Institute for Essential Services Reform (IESR) menyambut baik pemberian insentif ini untuk mendorong adopsi kendaraan listrik dan menumbuhkan industri kendaraan listrik dalam negeri sehingga mendorong pertumbuhan ekonomi Indonesia yang lebih berkelanjutan, dan mengurangi laju permintaan BBM. Namun untuk mendorong adopsi kendaraan listrik yang lebih agresif dan menjamin efektivitas insentif diperlukan sejumlah reformasi kebijakan, di antaranya pengurangan subsidi BBM dan kebijakan untuk menghentikan secara bertahap (phase-out) kendaraan BBM, mulai dari kendaraan penumpang (passenger car) sebelum 2045, dan motor konvensional. IESR memandang, meskipun reformasi kebijakan tersebut bukan kebijakan populis, tapi perlu diambil oleh pemerintah dengan pertimbangan yang dalam.

Penggunaan kendaraan listrik  juga merupakan strategi untuk mencapai target penurunan emisi gas rumah kaca yang tertuang dalam Nationally Determined Contribution (NDC), dengan target adopsi kendaraan listrik roda dua dan roda tiga mencapai 13 juta unit dan kendaraan listrik roda empat sebanyak 2 juta unit pada 2030. 

“Pemberian insentif ini merupakan langkah awal yang baik untuk meningkatkan permintaan kendaraan listrik. Dengan adanya persyaratan TKDN 40%, dapat mendorong investasi di sisi manufaktur dan rantai pasok komponen kendaraan listrik. Diharapkan dengan ini dapat tercapai skala keekonomian produksi kendaraan listrik dan mendorong kompetisi yang bisa berdampak pada penurunan harga kendaraan listrik sehingga mendongkrak adopsi kendaraan listrik lebih banyak lagi,” kata Fabby Tumiwa, Direktur Eksekutif IESR. 

Fabby menambahkan adanya insentif konversi ke motor listrik diharapkan dapat membangun kapasitas teknisi dan bengkel konversi, serta menarik minat pelaku usaha untuk mengusahakan proses konversi dengan skala yang lebih besar.

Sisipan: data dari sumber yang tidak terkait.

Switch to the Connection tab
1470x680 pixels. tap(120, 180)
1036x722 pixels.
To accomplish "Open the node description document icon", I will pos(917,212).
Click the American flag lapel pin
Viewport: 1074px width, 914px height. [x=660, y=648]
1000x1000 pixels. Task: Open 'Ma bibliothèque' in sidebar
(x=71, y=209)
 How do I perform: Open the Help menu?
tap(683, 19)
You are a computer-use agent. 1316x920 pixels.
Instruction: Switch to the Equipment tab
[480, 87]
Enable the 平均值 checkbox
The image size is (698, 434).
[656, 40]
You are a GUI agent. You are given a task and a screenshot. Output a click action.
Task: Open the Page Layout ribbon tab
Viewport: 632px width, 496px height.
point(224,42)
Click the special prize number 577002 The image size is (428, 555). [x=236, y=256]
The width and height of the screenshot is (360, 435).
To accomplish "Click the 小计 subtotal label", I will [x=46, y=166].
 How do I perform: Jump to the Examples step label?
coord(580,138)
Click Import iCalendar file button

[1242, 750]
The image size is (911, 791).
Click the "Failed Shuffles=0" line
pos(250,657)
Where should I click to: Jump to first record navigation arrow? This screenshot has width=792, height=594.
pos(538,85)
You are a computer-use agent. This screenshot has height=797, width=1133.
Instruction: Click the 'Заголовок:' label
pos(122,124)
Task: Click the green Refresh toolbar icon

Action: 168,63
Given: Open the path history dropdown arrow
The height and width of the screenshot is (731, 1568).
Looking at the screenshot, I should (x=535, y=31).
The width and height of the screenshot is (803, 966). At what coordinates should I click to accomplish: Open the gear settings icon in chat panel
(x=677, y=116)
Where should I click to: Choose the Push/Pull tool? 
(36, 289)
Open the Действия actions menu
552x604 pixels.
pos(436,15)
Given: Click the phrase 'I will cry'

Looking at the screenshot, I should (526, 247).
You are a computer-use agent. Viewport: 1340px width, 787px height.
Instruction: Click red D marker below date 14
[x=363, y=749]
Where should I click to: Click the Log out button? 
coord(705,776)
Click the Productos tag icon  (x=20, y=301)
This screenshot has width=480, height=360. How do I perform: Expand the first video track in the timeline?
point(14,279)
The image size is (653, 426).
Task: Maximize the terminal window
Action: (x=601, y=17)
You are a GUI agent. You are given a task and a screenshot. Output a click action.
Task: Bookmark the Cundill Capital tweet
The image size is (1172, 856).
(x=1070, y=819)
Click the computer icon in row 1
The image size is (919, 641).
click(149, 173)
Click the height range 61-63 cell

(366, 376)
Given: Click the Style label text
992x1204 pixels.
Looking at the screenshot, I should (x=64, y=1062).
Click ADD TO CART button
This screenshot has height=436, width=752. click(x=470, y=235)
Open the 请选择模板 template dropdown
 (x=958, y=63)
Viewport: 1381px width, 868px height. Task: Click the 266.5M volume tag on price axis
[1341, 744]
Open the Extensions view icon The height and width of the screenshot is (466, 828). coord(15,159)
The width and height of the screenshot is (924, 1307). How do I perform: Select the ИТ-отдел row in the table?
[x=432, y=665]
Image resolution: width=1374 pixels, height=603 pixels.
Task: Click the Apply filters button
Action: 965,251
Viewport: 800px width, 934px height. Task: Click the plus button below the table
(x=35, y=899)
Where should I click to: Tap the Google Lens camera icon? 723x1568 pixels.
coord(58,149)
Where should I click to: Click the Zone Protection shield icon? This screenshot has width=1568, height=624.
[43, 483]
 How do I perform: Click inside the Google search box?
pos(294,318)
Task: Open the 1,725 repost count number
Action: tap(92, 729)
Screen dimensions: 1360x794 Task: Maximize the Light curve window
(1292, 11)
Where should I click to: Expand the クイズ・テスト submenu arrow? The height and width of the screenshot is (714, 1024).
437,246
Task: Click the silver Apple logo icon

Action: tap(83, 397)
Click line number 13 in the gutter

“Temuan IESR, terdapat 6 juta unit motor konvensional per tahun dapat dikonversi ke motor listrik pada 2030. Untuk itu diperlukan ratusan bengkel konversi tersertifikasi, teknisi terampil untuk mengerjakan ini. Dukungan rantai pasok baterai, motor listrik, dan komponen lainnya sangat perlu sehingga biaya konversi semakin terjangkau oleh masyarakat,” jelas Fabby.

Selain persyaratan TKDN bagi produsen kendaraan listrik, IESR menyarankan agar pemerintah dapat menambahkan syarat performa kendaraan listrik dalam pemberian insentif di tahun depan.  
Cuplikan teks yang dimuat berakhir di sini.